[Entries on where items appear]
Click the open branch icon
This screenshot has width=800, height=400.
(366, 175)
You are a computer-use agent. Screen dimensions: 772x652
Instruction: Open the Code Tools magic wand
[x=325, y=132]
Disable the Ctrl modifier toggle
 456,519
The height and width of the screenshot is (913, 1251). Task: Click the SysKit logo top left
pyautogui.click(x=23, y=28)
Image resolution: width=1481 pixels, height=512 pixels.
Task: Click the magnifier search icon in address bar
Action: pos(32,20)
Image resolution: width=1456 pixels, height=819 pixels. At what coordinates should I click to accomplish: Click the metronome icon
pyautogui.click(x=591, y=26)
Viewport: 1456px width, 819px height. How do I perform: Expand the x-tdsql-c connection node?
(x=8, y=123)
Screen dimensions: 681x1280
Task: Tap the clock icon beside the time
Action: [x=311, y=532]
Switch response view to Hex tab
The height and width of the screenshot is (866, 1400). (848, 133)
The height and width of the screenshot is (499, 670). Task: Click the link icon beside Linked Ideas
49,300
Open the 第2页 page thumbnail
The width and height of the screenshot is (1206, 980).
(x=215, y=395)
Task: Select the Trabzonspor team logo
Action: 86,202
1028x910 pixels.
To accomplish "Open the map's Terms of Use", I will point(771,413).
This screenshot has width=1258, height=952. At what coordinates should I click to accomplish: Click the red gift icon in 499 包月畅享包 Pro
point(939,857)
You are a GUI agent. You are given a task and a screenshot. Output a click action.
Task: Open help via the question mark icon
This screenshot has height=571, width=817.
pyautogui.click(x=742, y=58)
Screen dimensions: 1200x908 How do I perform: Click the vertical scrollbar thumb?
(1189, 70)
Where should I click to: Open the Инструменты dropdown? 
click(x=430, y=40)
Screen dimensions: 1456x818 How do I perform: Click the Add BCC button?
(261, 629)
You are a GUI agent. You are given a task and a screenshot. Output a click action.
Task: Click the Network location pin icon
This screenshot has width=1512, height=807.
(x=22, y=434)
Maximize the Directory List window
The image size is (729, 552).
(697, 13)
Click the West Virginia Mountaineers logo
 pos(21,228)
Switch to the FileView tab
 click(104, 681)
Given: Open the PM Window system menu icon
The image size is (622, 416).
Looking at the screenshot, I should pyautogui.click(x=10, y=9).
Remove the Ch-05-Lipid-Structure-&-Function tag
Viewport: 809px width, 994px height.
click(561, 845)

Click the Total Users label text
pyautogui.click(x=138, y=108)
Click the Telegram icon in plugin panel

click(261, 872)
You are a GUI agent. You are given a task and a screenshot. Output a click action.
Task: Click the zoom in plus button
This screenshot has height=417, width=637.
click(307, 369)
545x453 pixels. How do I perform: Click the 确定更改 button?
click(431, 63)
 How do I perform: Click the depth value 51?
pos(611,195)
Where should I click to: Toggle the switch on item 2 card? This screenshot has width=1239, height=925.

__THE REQUEST__: Convert the records into a numbered list, omitting blank lines. Begin at the line containing "Given: Open the PM Window system menu icon" and stop after the line containing "click(561, 845)".

__EXPECTED ANSWER__:
1. Given: Open the PM Window system menu icon
2. The image size is (622, 416).
3. Looking at the screenshot, I should pyautogui.click(x=10, y=9).
4. Remove the Ch-05-Lipid-Structure-&-Function tag
5. Viewport: 809px width, 994px height.
6. click(561, 845)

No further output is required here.